──────── INFORMATION SUPPLIED ────────

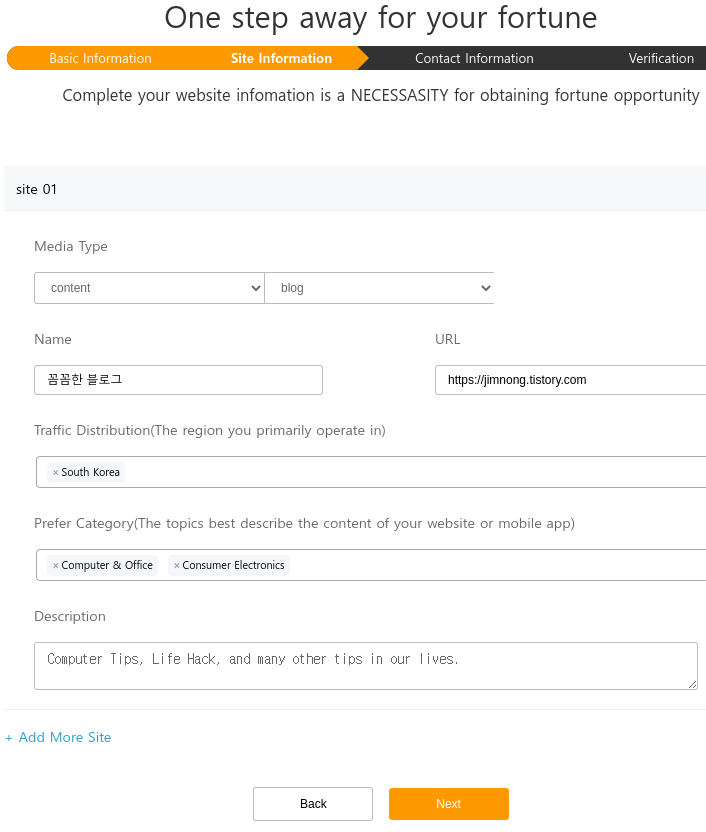Click the chevron arrow on the blog dropdown
The height and width of the screenshot is (832, 706).
click(x=485, y=288)
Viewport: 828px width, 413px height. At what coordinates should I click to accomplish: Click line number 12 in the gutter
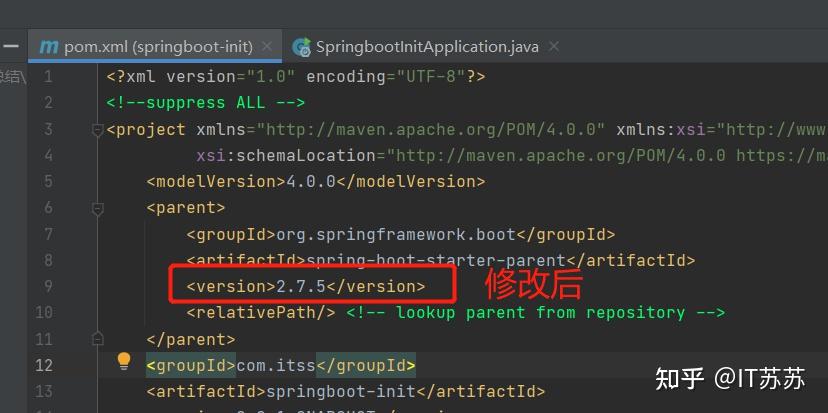44,364
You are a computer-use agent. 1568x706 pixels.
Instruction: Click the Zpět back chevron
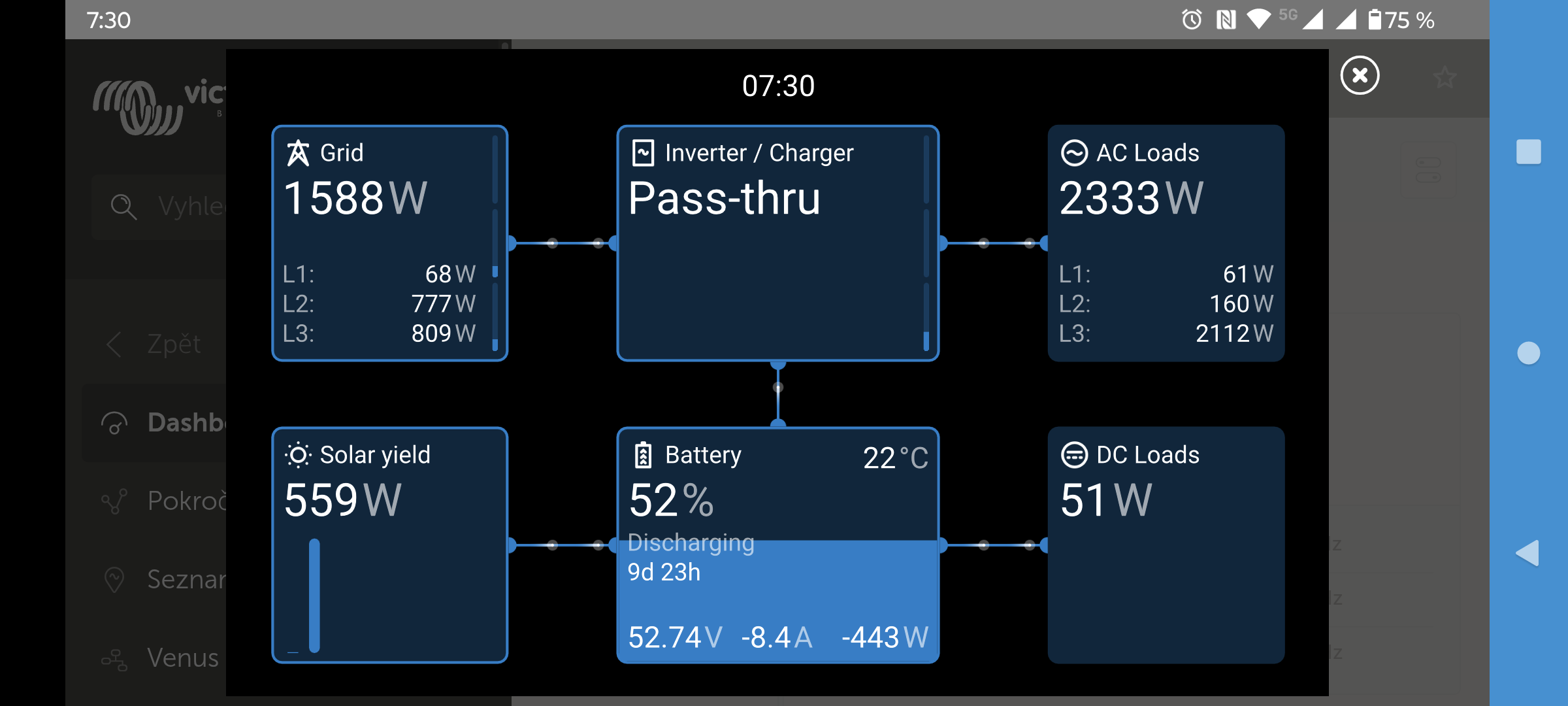(115, 344)
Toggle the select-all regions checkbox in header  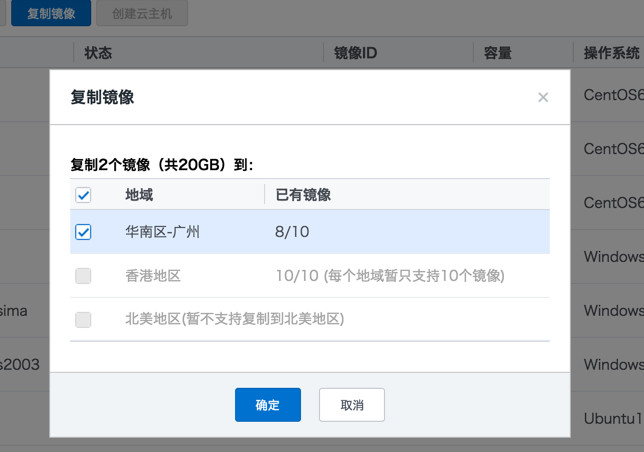click(x=84, y=195)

────────

• TASK BRIEF
Show each line of the records above that contains the word "width".

• CORRECT RESPONSE
The height and width of the screenshot is (832, 706).
Viewport: 828px width, 413px height. At what coordinates should I click to accomplish: Click line number 12 in the gutter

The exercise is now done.